--- Data extracts Enclosed Below ---

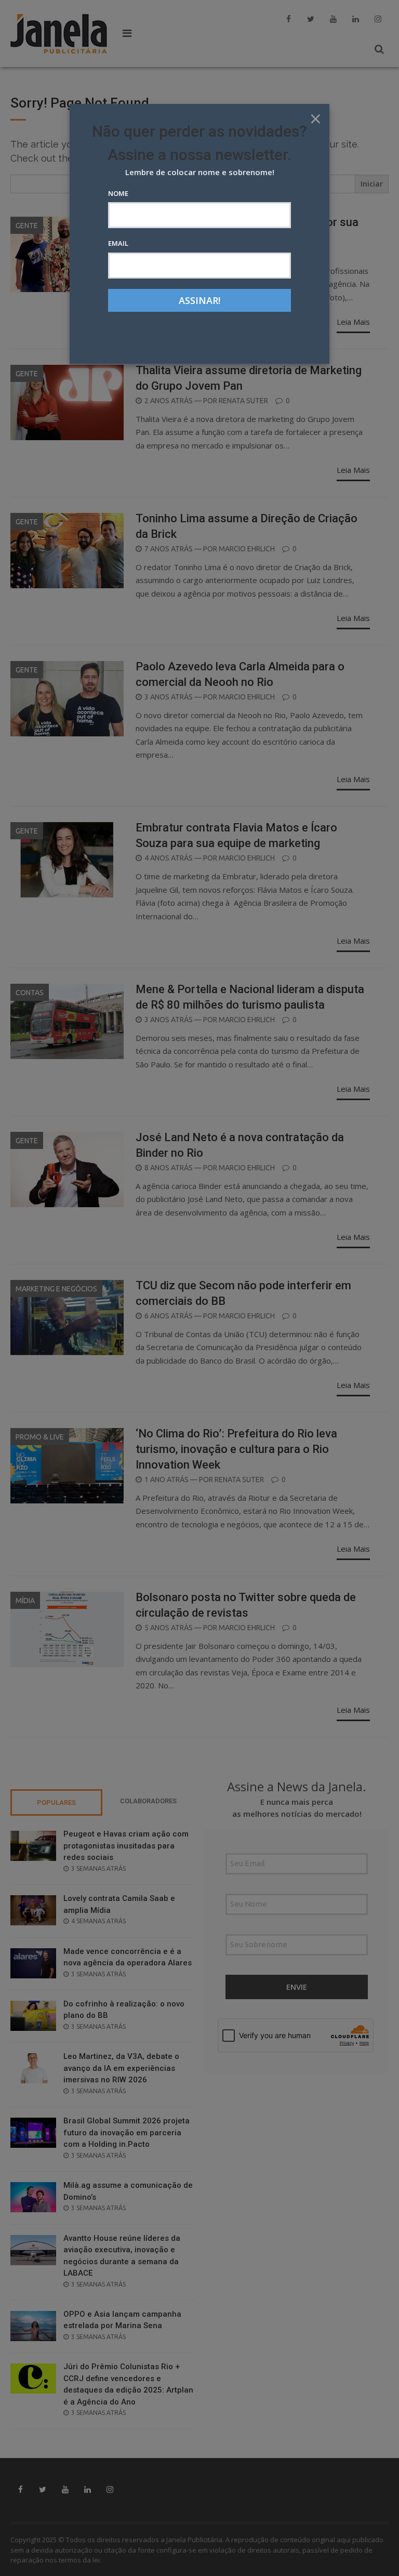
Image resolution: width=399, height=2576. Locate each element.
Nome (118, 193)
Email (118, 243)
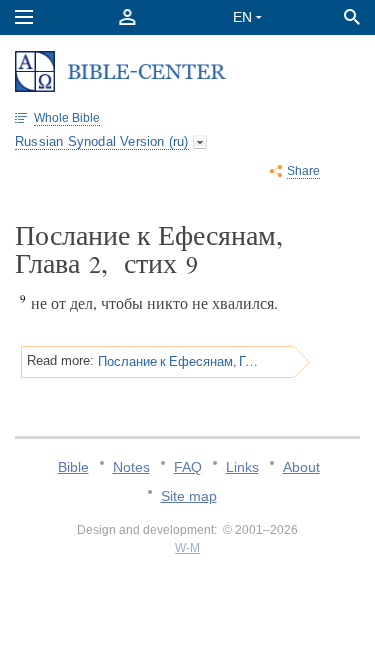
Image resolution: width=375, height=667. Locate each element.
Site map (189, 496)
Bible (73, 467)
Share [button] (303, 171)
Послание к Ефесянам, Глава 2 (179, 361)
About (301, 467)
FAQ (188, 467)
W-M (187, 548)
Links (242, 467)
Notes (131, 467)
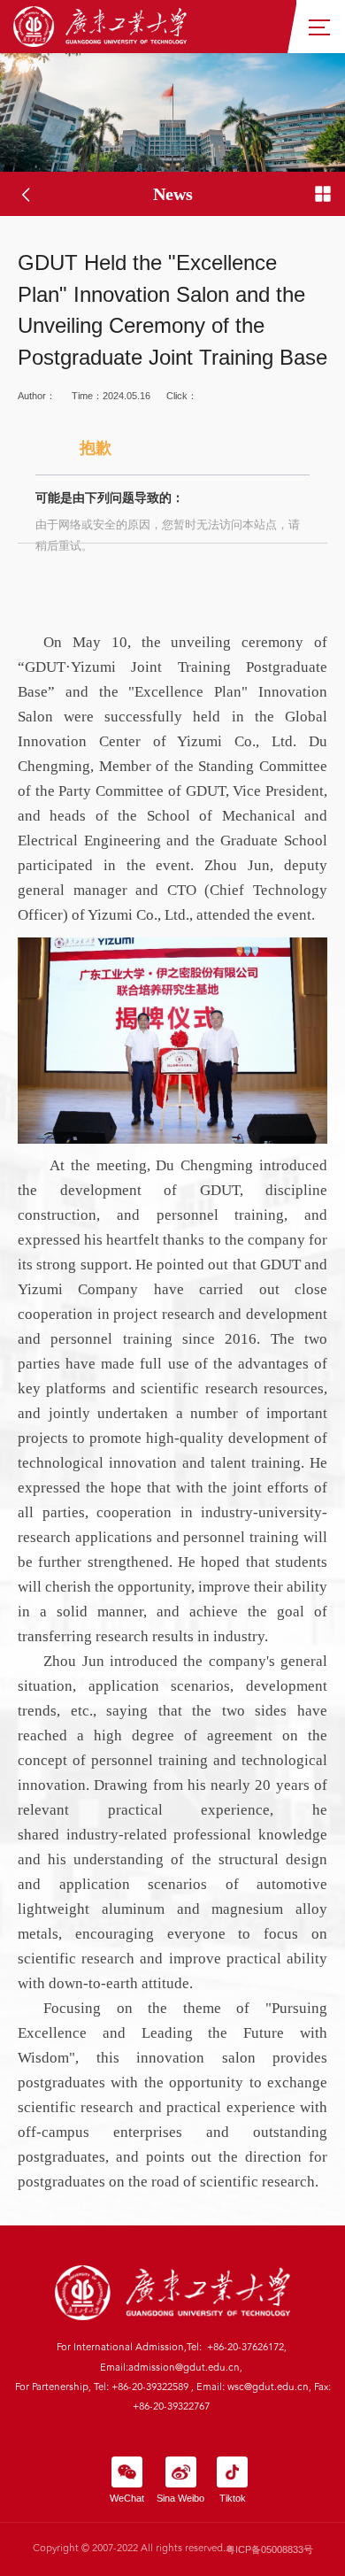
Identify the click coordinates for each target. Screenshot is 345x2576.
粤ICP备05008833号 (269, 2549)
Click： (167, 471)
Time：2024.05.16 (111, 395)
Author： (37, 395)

--- End of Enclosed Data extracts ---

Your assignment => Every line above should be duplicated exactly; the pictures are to be left out.

Answer area =>
Image resolution: width=399, height=2576. Locate each element.
Nome (118, 193)
Email (118, 243)
Image resolution: width=375, height=667. Locate each element.
Site map (189, 496)
Bible (73, 467)
Share [button] (303, 171)
Послание к Ефесянам, Глава 2 (179, 361)
About (301, 467)
FAQ (188, 467)
W-M (187, 548)
Links (242, 467)
Notes (131, 467)
Identify the click coordinates for each target. Screenshot is 345x2576.
粤ICP备05008833号 (269, 2549)
Click： (167, 471)
Time：2024.05.16 (111, 395)
Author： (37, 395)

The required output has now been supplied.